• Task
Give the count of lines in the entries below that contain the string "peak", and only that count.

::::

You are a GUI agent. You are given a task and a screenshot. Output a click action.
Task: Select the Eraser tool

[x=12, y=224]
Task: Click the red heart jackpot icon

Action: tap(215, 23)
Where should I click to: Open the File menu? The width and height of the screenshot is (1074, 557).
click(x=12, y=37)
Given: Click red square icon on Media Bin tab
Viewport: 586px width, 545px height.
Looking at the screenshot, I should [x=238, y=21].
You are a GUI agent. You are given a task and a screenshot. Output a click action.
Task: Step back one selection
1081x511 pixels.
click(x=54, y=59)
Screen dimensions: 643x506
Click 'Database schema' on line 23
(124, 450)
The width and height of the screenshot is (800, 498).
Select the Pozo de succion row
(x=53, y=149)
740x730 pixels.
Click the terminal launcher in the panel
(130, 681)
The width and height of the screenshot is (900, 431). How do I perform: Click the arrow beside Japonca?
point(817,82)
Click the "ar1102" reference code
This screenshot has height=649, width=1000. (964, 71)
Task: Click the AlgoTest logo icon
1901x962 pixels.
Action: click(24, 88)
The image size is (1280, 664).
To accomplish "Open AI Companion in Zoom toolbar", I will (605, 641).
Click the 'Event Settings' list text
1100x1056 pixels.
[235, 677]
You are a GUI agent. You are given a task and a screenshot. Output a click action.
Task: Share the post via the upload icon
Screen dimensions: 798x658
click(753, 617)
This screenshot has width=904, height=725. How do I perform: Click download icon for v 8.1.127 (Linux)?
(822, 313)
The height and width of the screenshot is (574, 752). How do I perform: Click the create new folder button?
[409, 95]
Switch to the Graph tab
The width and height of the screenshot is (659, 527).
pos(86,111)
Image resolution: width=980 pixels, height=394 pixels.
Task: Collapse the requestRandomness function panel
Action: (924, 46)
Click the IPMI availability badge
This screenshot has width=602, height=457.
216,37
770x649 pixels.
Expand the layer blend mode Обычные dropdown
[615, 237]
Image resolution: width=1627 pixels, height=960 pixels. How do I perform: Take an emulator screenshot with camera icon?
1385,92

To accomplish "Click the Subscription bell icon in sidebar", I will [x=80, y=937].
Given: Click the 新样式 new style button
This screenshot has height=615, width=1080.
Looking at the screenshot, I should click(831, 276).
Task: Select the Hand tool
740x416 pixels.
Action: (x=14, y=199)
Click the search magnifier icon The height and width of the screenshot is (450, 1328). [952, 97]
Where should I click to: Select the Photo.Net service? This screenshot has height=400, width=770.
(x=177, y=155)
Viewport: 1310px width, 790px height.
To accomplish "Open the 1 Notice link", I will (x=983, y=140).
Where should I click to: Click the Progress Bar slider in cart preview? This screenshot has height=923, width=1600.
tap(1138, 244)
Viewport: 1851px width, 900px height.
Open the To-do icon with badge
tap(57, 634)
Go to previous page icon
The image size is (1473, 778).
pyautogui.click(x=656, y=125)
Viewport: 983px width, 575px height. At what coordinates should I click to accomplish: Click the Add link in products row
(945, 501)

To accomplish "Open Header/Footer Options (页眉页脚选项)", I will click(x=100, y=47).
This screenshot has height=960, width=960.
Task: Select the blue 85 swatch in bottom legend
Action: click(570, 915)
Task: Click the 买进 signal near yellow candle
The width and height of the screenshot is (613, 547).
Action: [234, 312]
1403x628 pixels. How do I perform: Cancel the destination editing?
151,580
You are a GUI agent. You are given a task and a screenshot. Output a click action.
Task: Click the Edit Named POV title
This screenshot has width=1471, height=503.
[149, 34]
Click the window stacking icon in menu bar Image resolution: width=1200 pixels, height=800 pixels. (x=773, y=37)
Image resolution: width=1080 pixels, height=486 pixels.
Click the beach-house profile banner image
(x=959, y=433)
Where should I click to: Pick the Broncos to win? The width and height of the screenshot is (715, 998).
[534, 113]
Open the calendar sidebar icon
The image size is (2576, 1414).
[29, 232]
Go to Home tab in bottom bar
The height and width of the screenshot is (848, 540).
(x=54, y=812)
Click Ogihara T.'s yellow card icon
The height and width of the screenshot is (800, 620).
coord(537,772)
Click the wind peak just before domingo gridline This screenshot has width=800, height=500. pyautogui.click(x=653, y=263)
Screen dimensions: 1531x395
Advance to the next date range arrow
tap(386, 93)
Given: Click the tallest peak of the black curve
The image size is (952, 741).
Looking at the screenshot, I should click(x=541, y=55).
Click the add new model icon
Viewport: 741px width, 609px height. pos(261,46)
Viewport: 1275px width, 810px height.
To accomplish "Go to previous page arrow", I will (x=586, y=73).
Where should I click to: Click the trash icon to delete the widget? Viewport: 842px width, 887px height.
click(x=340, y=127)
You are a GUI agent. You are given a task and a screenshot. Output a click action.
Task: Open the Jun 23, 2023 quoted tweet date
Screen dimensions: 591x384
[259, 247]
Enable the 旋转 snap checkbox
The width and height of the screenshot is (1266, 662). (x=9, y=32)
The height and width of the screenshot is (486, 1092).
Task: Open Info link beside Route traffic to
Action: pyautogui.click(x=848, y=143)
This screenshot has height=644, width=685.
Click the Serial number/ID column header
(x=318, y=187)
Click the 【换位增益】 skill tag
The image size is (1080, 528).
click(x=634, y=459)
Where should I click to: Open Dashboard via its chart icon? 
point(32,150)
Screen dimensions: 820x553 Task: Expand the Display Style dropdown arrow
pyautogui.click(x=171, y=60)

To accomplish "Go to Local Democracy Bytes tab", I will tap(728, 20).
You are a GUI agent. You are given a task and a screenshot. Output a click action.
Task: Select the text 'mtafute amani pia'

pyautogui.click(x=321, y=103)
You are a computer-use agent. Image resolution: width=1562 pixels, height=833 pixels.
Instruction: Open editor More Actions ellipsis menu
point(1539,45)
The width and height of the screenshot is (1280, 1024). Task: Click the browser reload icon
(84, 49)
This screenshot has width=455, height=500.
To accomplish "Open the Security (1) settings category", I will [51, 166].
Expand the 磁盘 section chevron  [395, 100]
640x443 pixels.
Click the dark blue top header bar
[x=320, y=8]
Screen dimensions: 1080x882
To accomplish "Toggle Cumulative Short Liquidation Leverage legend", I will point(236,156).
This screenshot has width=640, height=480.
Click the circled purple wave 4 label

::::

• Expected output
2